Interferon-γ (IFN-γ), a key cytokine produced mainly by activated CD4+ T lymphocytes and NK cells, plays a crucial role in the cell-mediated immune response to intracellular pathogens. Our patient’s total T lymphocyte, CD4+ T lymphocyte and NK cell counts were all lower than normal, resulting in reduced IFN-γ production and decreased cellular immune function, thus leading to the spread of infection. Interestingly, neutralizing anti IFN-γ antibodies have been detected in many previously healthy Asian adults.5 These antibodies bind to the functional epitopes of IFN-γ, inhibit IFN-γ activity and exacerbate mycobacterial disease.6
Acid-fast bacilli smear microscopy and culture are the gold standard for the diagnosis of mycobacteria.
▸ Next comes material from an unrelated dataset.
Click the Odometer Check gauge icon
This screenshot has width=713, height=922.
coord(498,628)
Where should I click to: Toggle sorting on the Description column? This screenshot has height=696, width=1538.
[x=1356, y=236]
However, smear microscopy has low sensitivity and cannot distinguish M. tuberculosis from NTM,7 while culture is time-consuming. Conventional molecular biological techniques, such as polymerase chain reaction (PCR), line probe hybridization, and DNA sequencing, have limited sensitivity and specificity, and sometimes even misidentify the subspecies of mycobacteria.8 mNGS, an emerging molecular biology diagnostic technology, has overcome these disadvantages. It can determine the genomic information of all DNA and RNA in the sample to identify and type all pathogenic microorganisms, with the advantages of high throughput, wide coverage, fast speed and high sensitivity, potentially revolutionizing the surveillance and diagnosis of infectious diseases. mNGS was invaluable in our patient, resulting in rapid and accurate diagnosis and prompt implementation of the recommended anti-MAC regimen. Amongst other uses, mNGS can also identify gene mutations encoding drug resistance and track nosocomial infections.9
In conclusion, disseminated NTM infection should be considered when multi-systemic lesions involving lymph nodes, lungs and bones are encountered. Moreover, in such cases, mNGS can be used to make early and accurate diagnosis and guide treatment. We suggest that NTM should be ruled out by mNGS in patients with granulomatous lesions that cannot be diagnosed by routine examination. Anti IFN-γ autoantibody testing should be scheduled if a previously healthy patient, especially one from Southeast Asia, develops disseminated NTM disease.